About 11 a.m. on Wednesday, Feb. 1, a 36-year-old San Jose man shocked patrons and employees of the Dr. Martin Luther King Jr. library by climbing over a seventh-floor railing and plunging to his death in the building’s atrium.
As the second suicide in 13 months in the downtown library atrium, the grisly death cast a pall over the joint city-university building, which was closed down until the next morning.
Now the coda: At the direction of San Jose State President Mary Papazian, and with the assent of city leaders, administrators are taking steps to make the soaring atrium suicide-safe.
Essentially, the university and city are glassing in the big inner space from the second floor up to the seventh. The work is expected to raise the modest glass railings on each floor to more than seven feet. With existing glass dividers that come down from the ceiling, it will leave only a small gap for air.
The cost? Slightly more than $2.6 million, with the cost to be divided between the City of San Jose and San Jose State. A university spokesperson said the precise split is being finalized.
SJSU administrators say this will preserve the sunlit interior of the 2003 building — while insuring safety. The work by Blach Construction is expected to be completed in September.
“Bottom line, we’re trying to keep our students safe,’’ said Charlie Faas, the university’s vice-president of administration and finance. “We’re trying to keep our patrons safe. And we’re trying to keep our staff safe, making sure there’s a good work environment for them.’’
There, in the standard eight paragraphs, is the who-what-where-when of the story. But a story that deals with suicide and a change to the building’s heart is never quite so simple. It’s like putting together pieces of a puzzle.
For starters, this is a big job: If you walk into the King Library, you’re immediately confronted by a huge construction site that suddenly makes the big library feel much smaller.
Faas says the university’s aim is to preserve the look and feel of the atrium, which was part of the design by the firm of Gunnar Birkerts, the Latvian-born design architect for the $178 million building.
“It’s a good-looking building,’’ Faas told me. “We went through a lot of time and effort so that we’d have these safety railings fit in with the design and architecture. We don’t want this to look like it’s an afterthought, a bolt-on.’’
Fair enough. Yet glass around the atrium removes something of the breathtaking feel of the building. It’s a prophylactic — arguably an essential one — but a costly acknowledgment that city and university officials did not foresee the jumpers.
In some ways, the changes in the atrium reflect what is happening with the Golden Gate Bridge, where authorities are installing a lightweight stainless steel net that will extend 20 feet out from the sides of the bridge.
The second piece is the personal side, particularly for librarians and university officials. When I first met Papazian before she took over at SJSU, she struck me as a vigorous, forceful administrator unafraid to take a bold step.
On the day after the Feb. 1 suicide, the library staff gathered for a debriefing that was attended by Papazian and four vice-presidents — and it was quickly clear that the suicide had delivered a profound shock to the employees.

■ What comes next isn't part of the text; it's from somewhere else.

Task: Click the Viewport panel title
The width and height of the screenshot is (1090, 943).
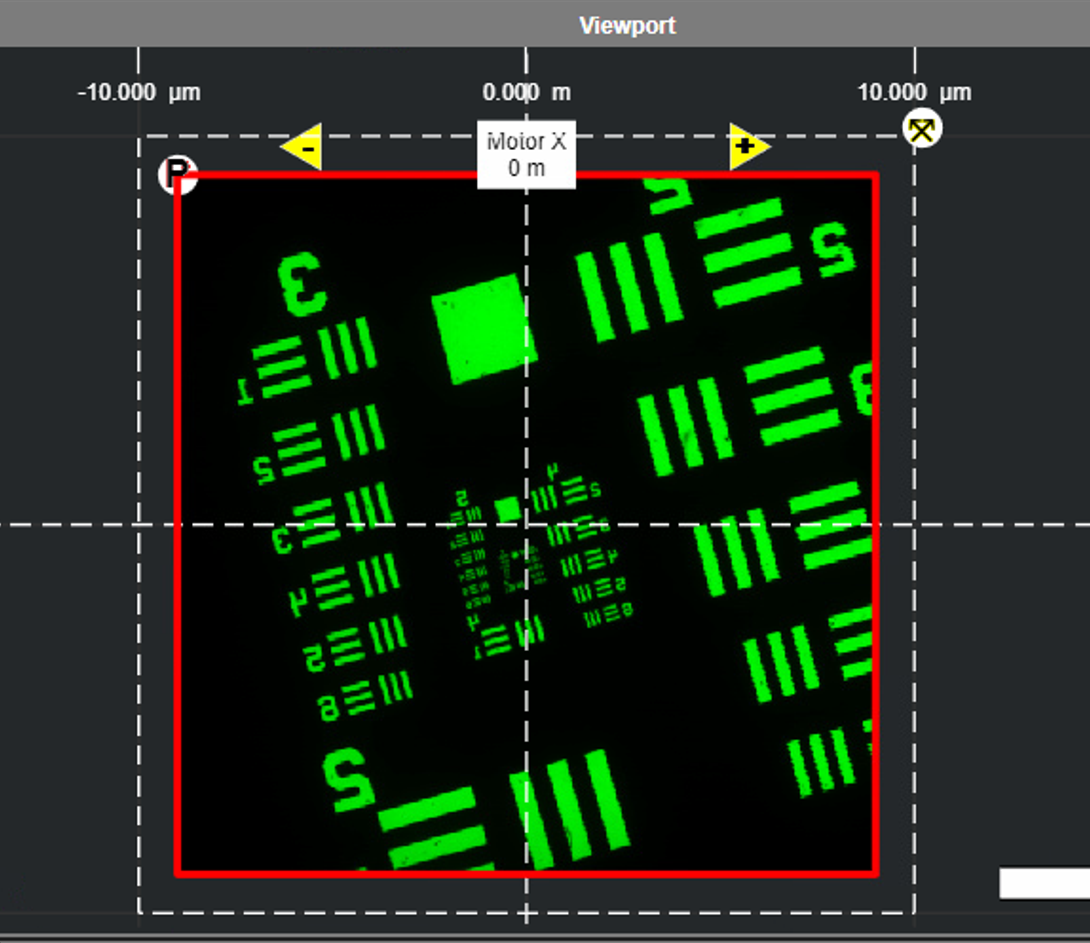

“It had a huge impact on Mary and me,’’ said SJSU administrator Faas. “It became personal for me because I saw how instances like this impact the staff on their day to day jobs. They were afraid to walk through the atrium.’’
The final piece is the story of the victim himself. We don’t ordinarily name suicide victims. But in my reporting, I learned a bit about him: Neither an SJSU student nor an employee, he had graduated from UC Davis with a computer science degree. At the time of his death, he was living on federal disability payments.
The 36-year-old was a talented photographer of still scenes: On the web, I’ve come across a lovely photo he took of the interior of St. Joseph Cathedral in downtown San Jose. He specialized in renderings of “fractals,’’ abstract objects.
Last Wednesday afternoon, I called the victim’s father, a Santa Cruz man in his sixties who said he was “quite surprised’’ at his son’s suicide.
When I told the father that the city and university were going to put in more than $2.6 million to retrofit the atrium, his reaction surprised me. “I think they’re wasting their money,’’ he said. “If someone wants to commit suicide, they’re going to find a way to do it.’’
It is an argument that Papazian and her administrators have heard before. But their view is that something has to be done now, on their watch, in their building. It’s no lip service: On every floor, security officials are guarding the atrium to prevent one last fall.